Fallow Deer (Cervus dama)
Fallow Deer at the Zoo
Taffy and Nougat – In 2004, these adult female fallow deer were confiscated by Fish and Wildlife from someone who had them illegally as pets. Taffy is the most curious of all the Fallow deer, and has the sweetest personality.
Originally a Eurasian species of deer, the Fallow deer is now widely scattered throughout Europe and a vast region of Asia. It is also found in some parts of the Middle East, the Mediterranean, and a few areas of the United States.
Unlike many deer, the Fallow deer prefer to go under an obstacle rather than jump over it. The fallow deer in our care were confiscated by Fish and Wildlife from someone who had them as pets. They are now dependent on humans for their food and will live out their lives with us.
The Fallow deer are herbivorous grazers. They eat grass, leaves, acorns, sweet chestnuts, young shoots, heather, cereals, bark, herbs, and berries.
The average life span of Fallow deer in the wild ranges between 12 and 16 years. The longest recorded life span of Fallow deer is 25 years in captivity.
Generally, only a single fawn is born, although twins are not uncommon.
- Fallow deer have very sharp vision. They can see the minutest details at great distances.

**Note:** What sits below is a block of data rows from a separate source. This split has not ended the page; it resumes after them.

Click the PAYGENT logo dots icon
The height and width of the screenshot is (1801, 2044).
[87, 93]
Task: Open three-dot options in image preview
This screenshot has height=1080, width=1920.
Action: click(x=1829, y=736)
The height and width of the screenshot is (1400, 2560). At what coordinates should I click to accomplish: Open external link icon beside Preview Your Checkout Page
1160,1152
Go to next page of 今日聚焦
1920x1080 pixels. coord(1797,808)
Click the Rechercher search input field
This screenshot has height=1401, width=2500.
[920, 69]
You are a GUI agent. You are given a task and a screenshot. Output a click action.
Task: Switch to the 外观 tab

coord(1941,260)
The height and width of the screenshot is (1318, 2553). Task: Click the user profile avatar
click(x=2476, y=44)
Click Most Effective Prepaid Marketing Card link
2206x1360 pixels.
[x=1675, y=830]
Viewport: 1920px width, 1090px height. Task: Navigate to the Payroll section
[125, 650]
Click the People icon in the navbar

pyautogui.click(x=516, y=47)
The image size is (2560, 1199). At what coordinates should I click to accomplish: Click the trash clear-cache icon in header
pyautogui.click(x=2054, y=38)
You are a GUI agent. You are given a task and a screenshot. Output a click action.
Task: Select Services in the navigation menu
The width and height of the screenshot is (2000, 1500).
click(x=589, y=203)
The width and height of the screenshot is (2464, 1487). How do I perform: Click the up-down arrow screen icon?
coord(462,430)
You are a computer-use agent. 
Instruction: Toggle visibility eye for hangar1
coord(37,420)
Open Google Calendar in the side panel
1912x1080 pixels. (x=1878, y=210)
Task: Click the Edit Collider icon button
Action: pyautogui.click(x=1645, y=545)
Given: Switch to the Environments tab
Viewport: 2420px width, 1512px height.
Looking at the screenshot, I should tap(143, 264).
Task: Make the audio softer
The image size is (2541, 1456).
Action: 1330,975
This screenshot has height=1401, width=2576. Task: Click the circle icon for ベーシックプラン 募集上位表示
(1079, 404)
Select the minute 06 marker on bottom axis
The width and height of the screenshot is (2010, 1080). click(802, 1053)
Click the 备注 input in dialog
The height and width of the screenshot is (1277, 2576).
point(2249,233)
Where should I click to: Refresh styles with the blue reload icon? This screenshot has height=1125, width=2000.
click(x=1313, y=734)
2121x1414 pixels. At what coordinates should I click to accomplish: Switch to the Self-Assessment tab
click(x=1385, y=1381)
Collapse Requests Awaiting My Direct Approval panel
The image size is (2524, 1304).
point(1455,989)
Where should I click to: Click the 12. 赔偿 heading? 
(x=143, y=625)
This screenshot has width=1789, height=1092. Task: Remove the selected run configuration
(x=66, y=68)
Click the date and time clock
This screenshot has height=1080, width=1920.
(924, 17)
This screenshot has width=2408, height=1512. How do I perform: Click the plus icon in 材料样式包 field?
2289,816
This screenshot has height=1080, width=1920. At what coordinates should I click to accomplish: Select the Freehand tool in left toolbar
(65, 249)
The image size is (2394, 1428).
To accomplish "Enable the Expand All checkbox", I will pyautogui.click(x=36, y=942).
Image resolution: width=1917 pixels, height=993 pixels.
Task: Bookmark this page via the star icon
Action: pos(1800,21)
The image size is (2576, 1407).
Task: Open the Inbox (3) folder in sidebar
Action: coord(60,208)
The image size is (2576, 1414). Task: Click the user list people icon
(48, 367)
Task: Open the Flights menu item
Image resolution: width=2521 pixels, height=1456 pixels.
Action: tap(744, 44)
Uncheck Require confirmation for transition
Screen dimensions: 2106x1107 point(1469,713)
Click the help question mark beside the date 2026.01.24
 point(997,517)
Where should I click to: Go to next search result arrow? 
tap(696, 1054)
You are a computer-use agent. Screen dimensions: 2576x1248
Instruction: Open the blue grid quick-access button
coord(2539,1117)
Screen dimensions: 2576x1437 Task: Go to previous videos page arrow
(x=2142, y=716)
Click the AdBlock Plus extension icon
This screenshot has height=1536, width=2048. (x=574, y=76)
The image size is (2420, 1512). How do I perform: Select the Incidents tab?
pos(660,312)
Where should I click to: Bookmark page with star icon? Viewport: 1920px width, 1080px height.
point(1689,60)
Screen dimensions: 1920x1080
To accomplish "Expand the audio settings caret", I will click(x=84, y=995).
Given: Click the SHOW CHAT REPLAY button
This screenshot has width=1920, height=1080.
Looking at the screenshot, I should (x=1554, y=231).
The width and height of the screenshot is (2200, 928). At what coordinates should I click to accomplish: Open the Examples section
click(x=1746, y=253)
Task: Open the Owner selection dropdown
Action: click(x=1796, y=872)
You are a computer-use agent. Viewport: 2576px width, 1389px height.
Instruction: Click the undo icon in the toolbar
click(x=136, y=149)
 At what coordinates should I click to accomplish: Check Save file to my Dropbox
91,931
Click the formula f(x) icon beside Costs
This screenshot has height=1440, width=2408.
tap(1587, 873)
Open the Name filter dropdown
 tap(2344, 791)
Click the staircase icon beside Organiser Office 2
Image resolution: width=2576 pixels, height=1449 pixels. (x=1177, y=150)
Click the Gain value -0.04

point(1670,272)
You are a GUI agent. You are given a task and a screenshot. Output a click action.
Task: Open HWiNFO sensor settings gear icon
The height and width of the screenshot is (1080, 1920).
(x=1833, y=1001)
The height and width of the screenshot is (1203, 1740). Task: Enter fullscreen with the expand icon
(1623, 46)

- The call of the Fallow deer is called “groaning,” and it sounds a lot like burping!
- The species tends to separate into two groups: one consists of females and their youngsters and the other consists of the juvenile and adult males. The two groups will mix freely but get close only during the breeding season.
- The Fallow deer have two different color phases; a summer phase and a winter phase.